Screen Shot 2015-03-07 at 23.49.25

Yönetmen eşi Bart Freundlich’ten 16 ve 12 yaşlarında iki çocuğu olan Julianne Moore, ergen annesi olmanın zorluğunu bir röportajında şöyle anlattı: “Çocuklarınız ergenlik çağındayken; uyanık olmanız gerekiyor. Onlar fark etmeden, yaptıklarını takip etmelisiniz. Arkadaşları kimler, partilerde ne olup bitiyor… Ebeveynlik, biraz da birine aşamalı özgürlüğü öğretmekle ilgili ve bu çok zor bir iş.”

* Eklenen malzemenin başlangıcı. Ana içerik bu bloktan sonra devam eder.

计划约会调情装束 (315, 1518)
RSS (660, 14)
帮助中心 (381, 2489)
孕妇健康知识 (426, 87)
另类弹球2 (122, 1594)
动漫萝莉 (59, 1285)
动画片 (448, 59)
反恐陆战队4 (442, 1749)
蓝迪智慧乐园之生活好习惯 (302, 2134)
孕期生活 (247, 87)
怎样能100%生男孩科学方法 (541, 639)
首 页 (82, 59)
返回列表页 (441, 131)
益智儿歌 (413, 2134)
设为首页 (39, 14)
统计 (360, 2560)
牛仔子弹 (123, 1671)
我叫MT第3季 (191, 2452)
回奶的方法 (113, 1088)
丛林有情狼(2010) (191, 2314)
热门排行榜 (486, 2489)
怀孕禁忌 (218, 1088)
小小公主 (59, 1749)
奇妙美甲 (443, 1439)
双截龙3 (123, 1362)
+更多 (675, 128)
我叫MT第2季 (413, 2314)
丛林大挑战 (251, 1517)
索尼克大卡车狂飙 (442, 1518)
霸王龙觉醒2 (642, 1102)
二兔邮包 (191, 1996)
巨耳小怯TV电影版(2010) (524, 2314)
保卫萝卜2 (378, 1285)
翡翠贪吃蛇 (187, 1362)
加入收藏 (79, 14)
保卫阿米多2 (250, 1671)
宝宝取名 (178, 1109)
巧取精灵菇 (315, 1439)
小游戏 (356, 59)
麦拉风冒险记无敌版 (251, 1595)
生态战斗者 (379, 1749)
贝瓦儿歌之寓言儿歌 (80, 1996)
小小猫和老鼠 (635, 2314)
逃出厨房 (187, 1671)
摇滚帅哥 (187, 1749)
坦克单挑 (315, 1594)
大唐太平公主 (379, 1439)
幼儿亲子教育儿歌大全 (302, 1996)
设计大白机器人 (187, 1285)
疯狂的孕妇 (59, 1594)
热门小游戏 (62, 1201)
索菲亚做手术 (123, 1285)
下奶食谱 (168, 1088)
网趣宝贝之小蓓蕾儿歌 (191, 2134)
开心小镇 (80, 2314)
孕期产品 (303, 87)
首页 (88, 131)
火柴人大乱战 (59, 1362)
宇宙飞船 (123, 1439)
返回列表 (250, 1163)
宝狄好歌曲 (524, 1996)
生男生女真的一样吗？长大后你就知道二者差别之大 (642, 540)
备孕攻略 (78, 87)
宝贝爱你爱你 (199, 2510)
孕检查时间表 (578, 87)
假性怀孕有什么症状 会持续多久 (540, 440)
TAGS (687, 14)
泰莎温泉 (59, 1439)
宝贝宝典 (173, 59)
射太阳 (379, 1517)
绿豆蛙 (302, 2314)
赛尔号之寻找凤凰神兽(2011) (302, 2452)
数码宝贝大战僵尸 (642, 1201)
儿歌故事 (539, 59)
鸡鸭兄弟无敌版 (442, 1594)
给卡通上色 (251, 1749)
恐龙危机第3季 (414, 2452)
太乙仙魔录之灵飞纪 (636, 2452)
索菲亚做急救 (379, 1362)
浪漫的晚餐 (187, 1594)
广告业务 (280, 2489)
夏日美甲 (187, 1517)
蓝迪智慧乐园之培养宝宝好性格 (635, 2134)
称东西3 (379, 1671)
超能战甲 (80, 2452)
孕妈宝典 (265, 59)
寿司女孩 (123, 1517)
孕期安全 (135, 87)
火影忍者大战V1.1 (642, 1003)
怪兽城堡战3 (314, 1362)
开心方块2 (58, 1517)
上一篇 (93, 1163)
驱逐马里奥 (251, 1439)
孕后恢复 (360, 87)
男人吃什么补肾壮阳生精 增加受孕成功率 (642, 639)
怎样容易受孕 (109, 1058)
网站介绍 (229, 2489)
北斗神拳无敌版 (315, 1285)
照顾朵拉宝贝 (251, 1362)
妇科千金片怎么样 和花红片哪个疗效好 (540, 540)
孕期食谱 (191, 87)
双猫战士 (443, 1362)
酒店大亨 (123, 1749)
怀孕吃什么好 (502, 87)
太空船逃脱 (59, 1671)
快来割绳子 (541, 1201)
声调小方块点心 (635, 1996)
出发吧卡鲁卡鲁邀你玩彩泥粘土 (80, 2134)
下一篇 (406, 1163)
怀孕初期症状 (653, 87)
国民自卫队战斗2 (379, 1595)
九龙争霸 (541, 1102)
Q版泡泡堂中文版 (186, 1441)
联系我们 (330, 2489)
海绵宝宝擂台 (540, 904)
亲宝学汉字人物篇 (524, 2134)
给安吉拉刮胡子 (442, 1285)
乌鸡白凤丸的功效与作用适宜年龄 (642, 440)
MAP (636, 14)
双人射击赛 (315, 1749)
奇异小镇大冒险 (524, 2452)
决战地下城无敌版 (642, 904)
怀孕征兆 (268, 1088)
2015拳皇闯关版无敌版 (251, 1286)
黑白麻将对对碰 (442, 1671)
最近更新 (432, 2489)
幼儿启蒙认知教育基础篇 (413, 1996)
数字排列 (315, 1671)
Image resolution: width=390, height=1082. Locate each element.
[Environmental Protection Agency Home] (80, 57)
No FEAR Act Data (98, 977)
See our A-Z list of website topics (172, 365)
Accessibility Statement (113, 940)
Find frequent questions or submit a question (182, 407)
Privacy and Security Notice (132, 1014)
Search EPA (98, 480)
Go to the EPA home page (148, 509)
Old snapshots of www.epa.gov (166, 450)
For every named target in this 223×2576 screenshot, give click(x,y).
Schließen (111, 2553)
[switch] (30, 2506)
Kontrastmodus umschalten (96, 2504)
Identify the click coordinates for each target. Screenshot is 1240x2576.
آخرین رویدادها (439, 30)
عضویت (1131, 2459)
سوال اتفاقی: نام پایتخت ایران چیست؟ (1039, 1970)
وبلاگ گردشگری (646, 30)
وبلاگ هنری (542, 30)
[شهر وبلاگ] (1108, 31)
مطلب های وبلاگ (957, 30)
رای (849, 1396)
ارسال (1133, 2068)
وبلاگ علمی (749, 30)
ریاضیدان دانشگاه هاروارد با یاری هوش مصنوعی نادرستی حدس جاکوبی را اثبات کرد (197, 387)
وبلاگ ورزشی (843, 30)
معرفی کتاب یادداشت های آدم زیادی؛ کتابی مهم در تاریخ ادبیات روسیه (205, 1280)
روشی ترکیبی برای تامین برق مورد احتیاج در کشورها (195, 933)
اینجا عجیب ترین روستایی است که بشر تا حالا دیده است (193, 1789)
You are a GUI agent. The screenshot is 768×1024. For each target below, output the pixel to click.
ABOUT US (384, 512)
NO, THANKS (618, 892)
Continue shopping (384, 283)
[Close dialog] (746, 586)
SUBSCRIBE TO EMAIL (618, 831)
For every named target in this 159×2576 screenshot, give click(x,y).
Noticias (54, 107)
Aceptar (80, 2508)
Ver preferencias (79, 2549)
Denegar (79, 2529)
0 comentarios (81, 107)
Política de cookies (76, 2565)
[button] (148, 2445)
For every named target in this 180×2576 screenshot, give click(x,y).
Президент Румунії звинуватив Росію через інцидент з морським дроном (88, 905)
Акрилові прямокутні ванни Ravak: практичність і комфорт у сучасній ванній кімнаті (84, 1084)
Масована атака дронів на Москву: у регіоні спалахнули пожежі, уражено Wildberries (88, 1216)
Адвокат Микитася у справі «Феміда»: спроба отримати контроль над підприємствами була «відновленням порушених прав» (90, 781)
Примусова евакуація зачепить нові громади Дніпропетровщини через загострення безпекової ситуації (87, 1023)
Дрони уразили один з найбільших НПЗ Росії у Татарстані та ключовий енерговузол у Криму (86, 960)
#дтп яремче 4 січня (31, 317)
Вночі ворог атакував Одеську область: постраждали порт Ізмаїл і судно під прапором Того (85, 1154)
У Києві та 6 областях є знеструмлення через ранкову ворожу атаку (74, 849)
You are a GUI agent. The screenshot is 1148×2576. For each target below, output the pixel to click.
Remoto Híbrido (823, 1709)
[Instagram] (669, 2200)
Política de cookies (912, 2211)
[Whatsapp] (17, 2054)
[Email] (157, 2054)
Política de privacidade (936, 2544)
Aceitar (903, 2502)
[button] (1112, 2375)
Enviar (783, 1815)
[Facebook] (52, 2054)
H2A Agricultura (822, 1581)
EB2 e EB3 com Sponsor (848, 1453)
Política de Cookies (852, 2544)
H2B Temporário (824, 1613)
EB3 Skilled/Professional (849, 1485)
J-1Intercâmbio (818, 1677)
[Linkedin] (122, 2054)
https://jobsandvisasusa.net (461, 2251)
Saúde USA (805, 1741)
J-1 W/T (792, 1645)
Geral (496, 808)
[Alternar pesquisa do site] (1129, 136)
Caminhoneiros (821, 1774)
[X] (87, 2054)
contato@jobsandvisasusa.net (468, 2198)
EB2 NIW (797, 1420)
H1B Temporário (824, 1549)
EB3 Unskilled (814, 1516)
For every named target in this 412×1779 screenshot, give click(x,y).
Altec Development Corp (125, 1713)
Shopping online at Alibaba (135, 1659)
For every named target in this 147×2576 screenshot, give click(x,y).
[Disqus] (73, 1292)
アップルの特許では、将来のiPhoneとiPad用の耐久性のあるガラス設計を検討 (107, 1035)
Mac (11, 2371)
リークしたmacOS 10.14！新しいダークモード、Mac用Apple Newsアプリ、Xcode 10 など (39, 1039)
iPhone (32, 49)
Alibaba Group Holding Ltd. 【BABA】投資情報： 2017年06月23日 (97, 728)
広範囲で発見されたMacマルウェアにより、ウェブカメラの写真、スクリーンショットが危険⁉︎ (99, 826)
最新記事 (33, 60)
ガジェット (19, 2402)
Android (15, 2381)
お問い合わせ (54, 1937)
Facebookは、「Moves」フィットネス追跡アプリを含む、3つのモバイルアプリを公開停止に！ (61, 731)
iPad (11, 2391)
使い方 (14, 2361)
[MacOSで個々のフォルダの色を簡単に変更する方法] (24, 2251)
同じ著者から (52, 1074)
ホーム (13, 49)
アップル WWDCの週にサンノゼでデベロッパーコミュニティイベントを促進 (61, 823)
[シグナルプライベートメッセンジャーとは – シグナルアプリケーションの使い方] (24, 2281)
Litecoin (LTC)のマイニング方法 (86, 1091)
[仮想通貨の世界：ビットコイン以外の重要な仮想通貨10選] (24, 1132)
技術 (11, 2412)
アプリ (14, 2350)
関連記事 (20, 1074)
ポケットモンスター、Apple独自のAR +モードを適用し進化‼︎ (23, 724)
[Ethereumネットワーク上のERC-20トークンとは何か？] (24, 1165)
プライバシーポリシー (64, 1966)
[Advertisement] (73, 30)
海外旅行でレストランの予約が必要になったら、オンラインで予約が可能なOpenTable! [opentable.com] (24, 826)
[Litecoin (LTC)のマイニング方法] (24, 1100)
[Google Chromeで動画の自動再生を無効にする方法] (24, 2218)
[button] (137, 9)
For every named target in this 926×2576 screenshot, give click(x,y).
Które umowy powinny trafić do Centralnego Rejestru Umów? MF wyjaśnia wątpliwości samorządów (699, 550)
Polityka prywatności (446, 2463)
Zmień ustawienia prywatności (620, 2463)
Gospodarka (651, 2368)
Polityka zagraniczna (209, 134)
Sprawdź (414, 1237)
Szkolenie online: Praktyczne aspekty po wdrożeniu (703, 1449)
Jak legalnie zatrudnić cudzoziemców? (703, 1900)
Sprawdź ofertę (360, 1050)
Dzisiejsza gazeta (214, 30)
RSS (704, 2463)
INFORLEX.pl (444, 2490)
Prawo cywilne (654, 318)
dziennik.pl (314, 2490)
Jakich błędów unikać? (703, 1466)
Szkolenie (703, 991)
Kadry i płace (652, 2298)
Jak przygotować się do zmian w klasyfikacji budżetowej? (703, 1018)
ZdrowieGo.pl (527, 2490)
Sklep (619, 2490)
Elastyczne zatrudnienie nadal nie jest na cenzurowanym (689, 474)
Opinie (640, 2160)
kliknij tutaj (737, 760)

“Maps to the Stars” filmiyle de Cannes Film Festivali’nde En İyi Kadın Oyuncu seçilen Moore, ödülü kazandığında evde temizlik yaptığını söylüyor: “Yüzümde maskeyle temizlik yapıyordum, havluları yıkıyordum. Yani genellikle hafta sonları yaptığım şeyleri… Ve Cannes’ı kazandığımı söyleyen telefon geldi…” Başarılı oyuncu, birden hoplayıp zıplamaya başladığını ve bu haberi ailesiyle hayatta “en sevdiği yerde” aldığı için çok mutlu olduğunu anlatıyor. Geçen yıl bir röportajında “Hakkınızda kimsenin bilmediği bir şey söyler misiniz?” sorusuna “Çok iyi temizlik yaparım. Önceki gün taraçadaki bütün örümcekleri vakumladım. Hoş değildi ama yapılması gerekiyordu.” şeklinde cevap vermişti. Anlayacağınız güze l oyununun on parmağında on marifet var. Normal bir aile yaşantısı süren ünlü oyuncu, çocukları için bakıcıya ihtiyaç duymuyor, alışveriş ve yemek dâhil tüm ev işlerini kendi yapıyor. Julianne Moore, ayrıca hayatı düzenli yaşayanlardan. Akşam yemeğini 6’da yiyip erken yatıyor. “Cool değilim, bana ‘Mazbut Julie’ deyin” diyor. Gerçek hayatta Alzheimer’a yakalanması durumunda filmdeki gibi bir eşin ona çok iyi geleceğini de söylüyor.

Başarılarla dolu oyunculuk kariyerinin yanı sıra yazar kimliğiyle de ön plana çıkan güzel yıldızın kendi çocukluk deneyimlerinden ilham alarak yazdığı kitapları var. İlk kitabı “Çilli Begonya”, Ekim 2007’de yayımlandı. “Freckleface Strawberry and the Dodgeball Bully” 2009’da; üçüncü kitabı “Freckleface Strawberry: Best Friends Forever” ise 2011’de yayımlandı. Bu seride çocukların kendi sorunlarının üstesinden gelebileceği mesajı veriliyor. Eylül 2013’te ise dördüncü çocuk kitabı “My Mom is a Foreigner, But Not to Me”yi yayımladı. Kasım 2013’te Random House Yayınevi’yle 5 kitaplık yeni Çilli Begonya serisi için sözleşme imzaladı. Önceki seri ortalama 40 sayfayken, yeni kitaplar daha çok başlangıç seviyesinde okuma yazma bilen çocuklara hitap edecek.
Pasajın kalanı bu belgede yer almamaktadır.